Temperature dependence of evaporation coeffcient of water in air and nitrogen under atmospheric pressure; study in water droplets

TL;DR

This study measures how water evaporation coefficients vary with temperature in air and nitrogen at atmospheric pressure, using levitated droplets and light scattering analysis, revealing a temperature-dependent trend consistent with Arrhenius behavior.

Contribution

It provides the first detailed temperature-dependent measurements of water evaporation coefficients in air and nitrogen at atmospheric pressure using levitated droplets and light scattering techniques.

Findings

Evaporation coefficients decrease from ~0.18 to ~0.13 between 273.1 K and 293.1 K.

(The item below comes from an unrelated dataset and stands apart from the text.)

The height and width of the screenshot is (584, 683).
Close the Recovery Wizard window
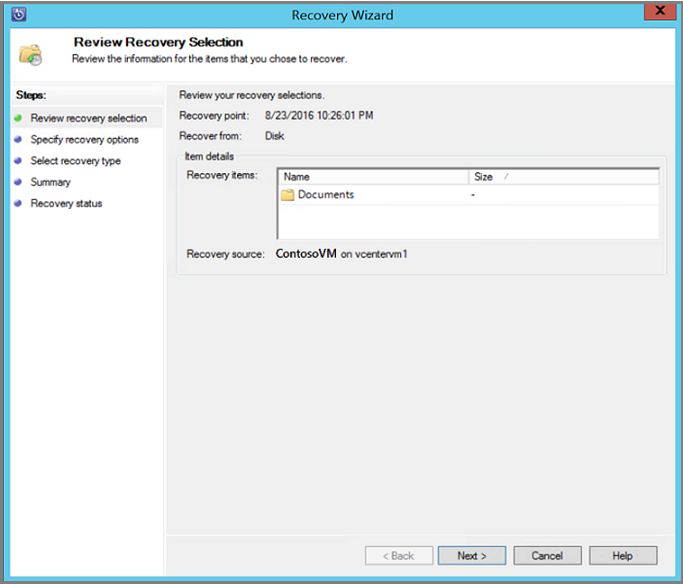[660, 11]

Evaporation and condensation coefficients are equal within experimental error.

No dependence of coefficients on droplet charge or ambient pressure was observed.

Abstract

The evaporation coefficients of water in air and nitrogen were found as a function of temperature, by studying the evaporation of pure water droplet. The droplet was levitated in an electrodynamic trap placed in a climatic chamber maintaining atmospheric pressure. Droplet radius evolution and evaporation dynamics were studied with high precision by analyzing the angle-resolved light scattering Mie interference patterns. A model of quasi-stationary droplet evolution, accounting for the kinetic effects near the droplet surface was applied. In particular, the effect of thermal effusion (a short range analogue of thermal diffusion) was discussed and accounted for. The evaporation coefficient \alpha in air and in nitrogen were found equal. \alpha was found to decrease from ~ 0.18 to ~ 0.13 for the temperature range from 273.1 K to 293.1 K and follow the trend given by Arrhenius formula. The agreement with condensation coefficient values obtained with essentially different method by Li et al.[1] was found excellent. The comparison of experimental conditions used in both methods revealed no dependence of evaporation/condensation coefficient upon droplet charge nor ambient gas pressure within experimental parameters range. The average value of thermal accommodation coefficient over the same temperature range was found to be 1 \pm 0.05.